ユリ・ゲラーって誰ですか?
先日、とあるテレビの番組を見ていたら、いまどきの若者へのアンケートで「ユリ・ゲラーを知っていますか?」的な質問があった。
なんと若者たちの大半が、ユリ・ゲラーって誰だかわからないそうだ。
考えてみりゃ、そうだろう。
ユリ・ゲラーが「超能力者」として有名になり、日本のテレビ番組(日本テレビ系)に次々と登場したのは、1970年代中盤ごろからだから、もう40年以上も前のことだ。若者たちはもちろん、下手すればその親たちだって、リアルタイムでは「ユリ・ゲラーを知らない」世代だろう。
私と同世代以上の人は、まず間違いなく知っているだろうけど、いちおう解説。
ユリ・ゲラーは1946年イスラエルのテルアビブ生まれのハンガリー系ユダヤ人。ああ、来日当時、つまりブームのさなかには30歳くらいだったんだ。あんがい若かったんだな。本名はウリ・ゲレル・フロイド。ちなみに精神分析学の祖ジークムント・フロイトは、母方の親類にあたるんだとか。
1970年代から超能力者として売り出したユリの得意技は、なんといってもスプーン曲げ。要するに、物理的な力をいっさい加えずに金属製のスプーンを曲げるというもので、当時の子どもたちは(いや大人も)せっせとこれを練習したものだ。出来やしなかったが。
のちに明らかにされたことだが、そもそもユリ・ゲラーは手品師として営業していた人物だったのだ。だから、スプーン曲げもそのバリエーションだったのだろう。
当時、「私にもスプーン曲げが出来た!」と叫ぶ人々もけっこう多かったが、そのほとんどがユリ・ゲラーほどうまくはなく、すぐにメッキが剥がれたこともあって、本家本元のユリも「偽物」と断じられてしまったが、本人は尻尾をつかまれるようなドジは踏まなかった。
そのほかにも「テレビの画面越しに念力を送って壊れた時計を動かす」とか言ったパフォーマンスをやっていたが、基本「スプーン曲げ」の一芸だけで世界を席捲したのだから、これはこれで充分に「超能力」だったのかもしれない。
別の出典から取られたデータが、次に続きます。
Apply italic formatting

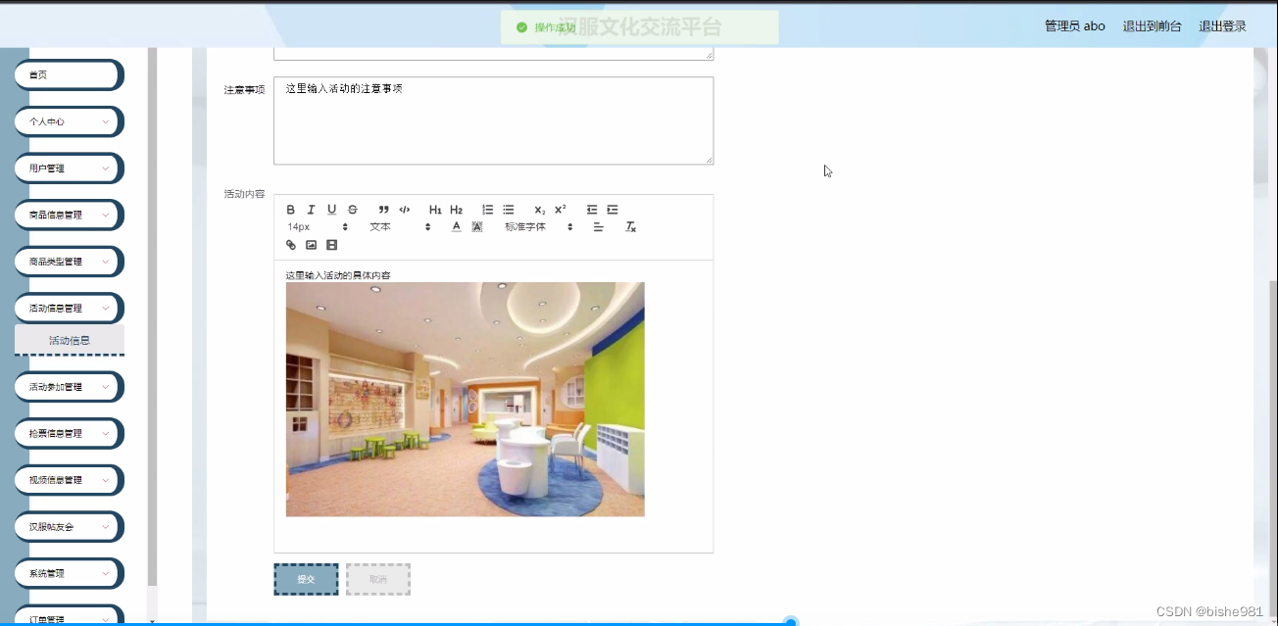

というところまでが常識だが、これだけでは面白くない。ちょっと深読みしてみよう。
もしもあなたに、あらゆる物理法則を無視できるような超能力があったとしてだよ、それをスプーンを曲げるようなつまらない芸に使うだろうか? もっとほかに、使うべき場所、使いたい行動があるあろう。
そこで私はこう推理する。
ユリ・ゲラーは、自らが本物の超能力者であることを隠すために、わざと超能力芸人を演じていたのではないか?
テレビに出てスプーンを曲げる芸を見せている、その裏で、ひそかに超能力を駆使した何ごとかを行なっていたのでは?
まあ、単なる妄想ですがね。
ただ、現在69歳のユリ・ゲラー、イギリスに住んで、けっこう裕福な暮らしをしているという。スプーン曲げという超能力芸だけで、どんだけ稼げたんですかねえ?
超能力を持った新人類みたいなのが発生すると、旧人類(おれたち)に迫害されるというのは、SF小説や映画の常道。もちろんそれは作者たちの考えたフィクションなのだが、もしも実在する超能力者たちが、そうした作品に触れてきたとしたら、カミングアウトをためらうことは充分にありうるよね。
どうですか、超能力者は秘かに実在する説。